Your goal => Where a line of the listing below includes the word "icon", reproduce that line.

Records supplied =>
-=-=-

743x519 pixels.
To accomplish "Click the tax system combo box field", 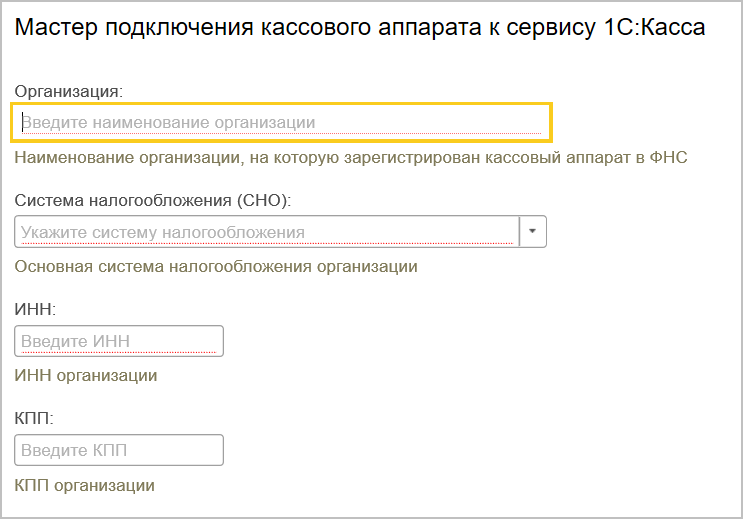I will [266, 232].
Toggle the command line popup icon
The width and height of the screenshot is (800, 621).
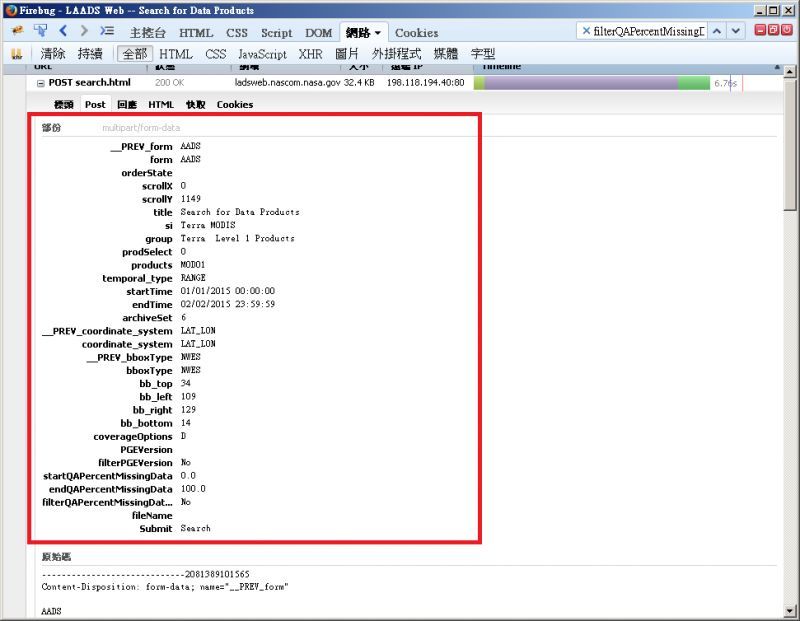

-=-=-

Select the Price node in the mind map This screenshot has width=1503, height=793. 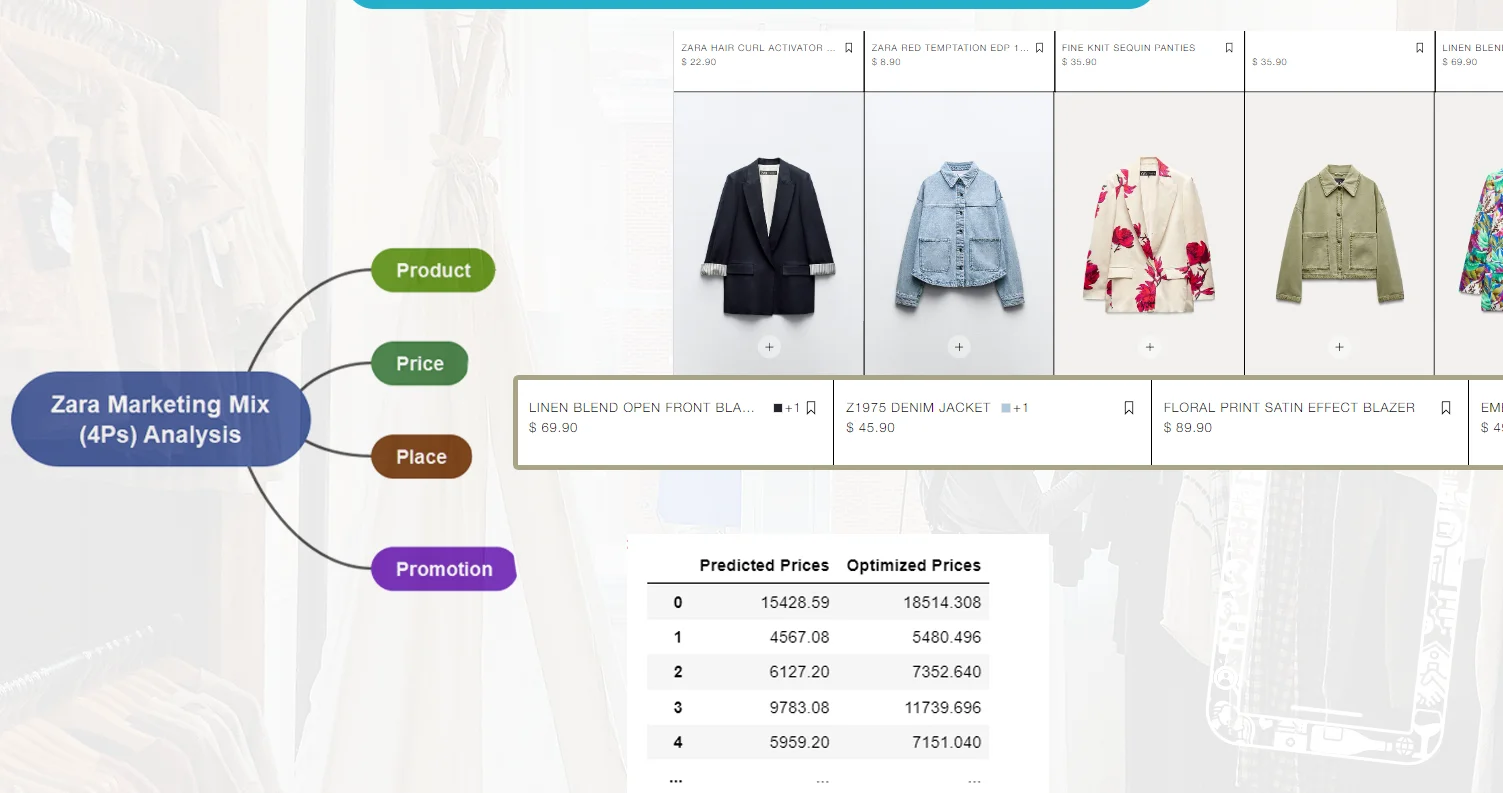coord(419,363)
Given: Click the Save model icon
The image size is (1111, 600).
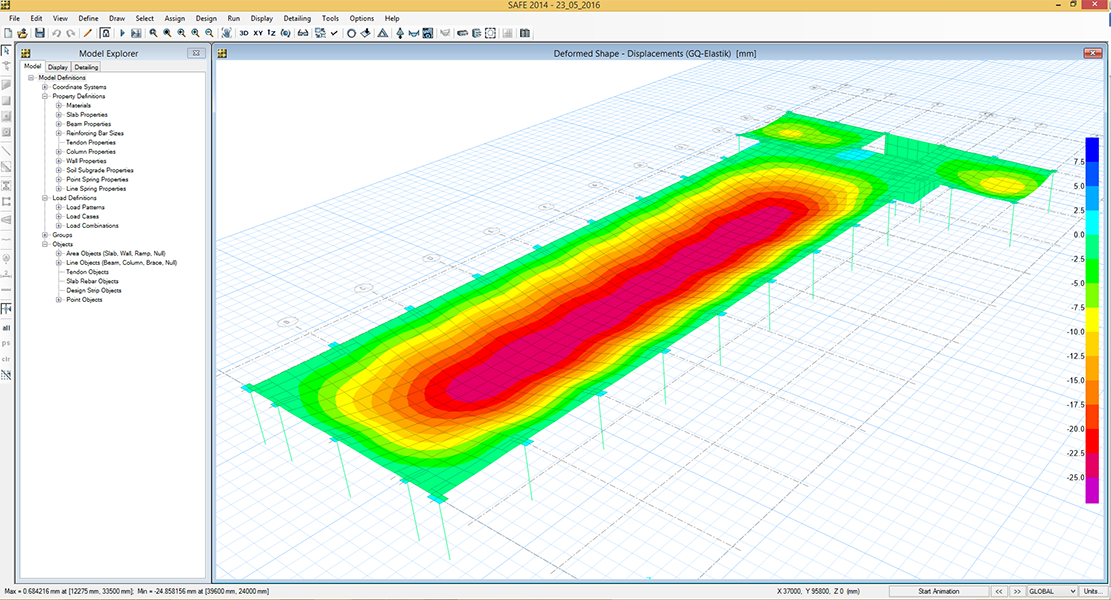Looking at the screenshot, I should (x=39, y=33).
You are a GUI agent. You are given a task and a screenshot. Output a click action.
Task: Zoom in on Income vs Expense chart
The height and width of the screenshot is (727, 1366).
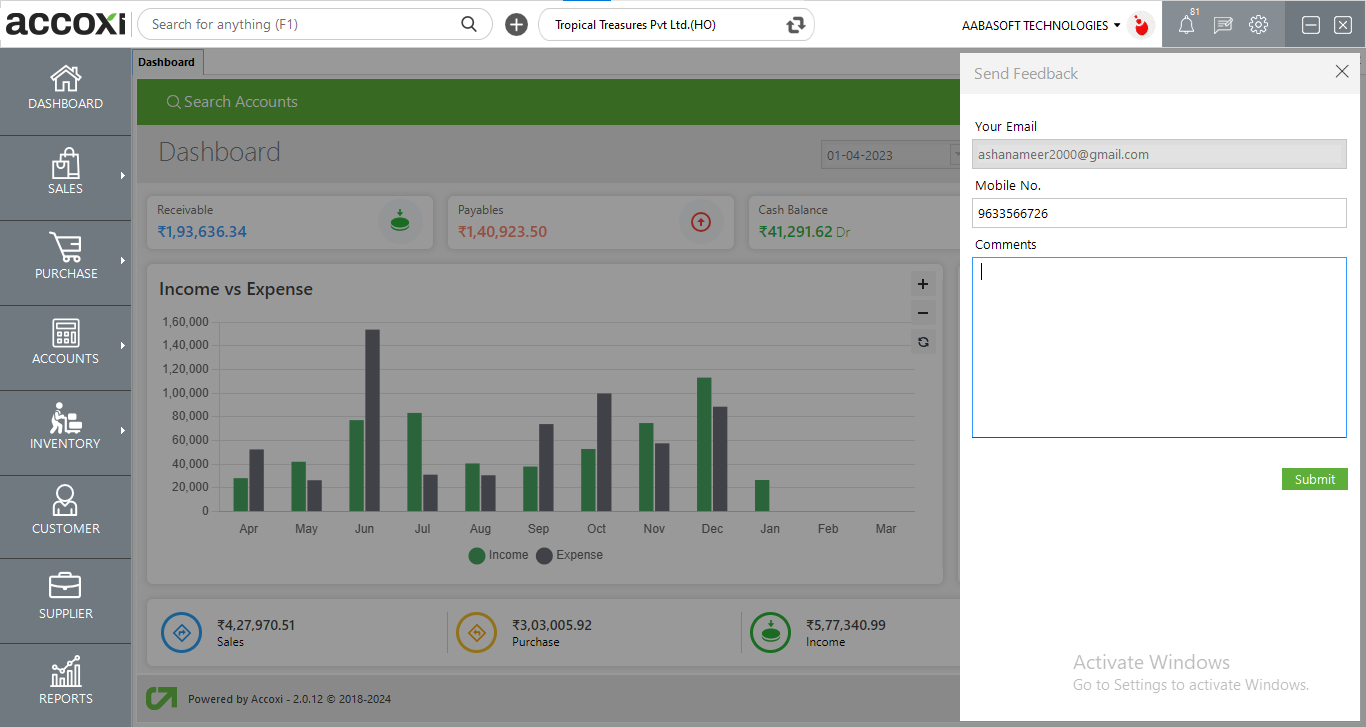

-=-=-

Output =>
Toggle the command line popup icon
Given: Click the Save model icon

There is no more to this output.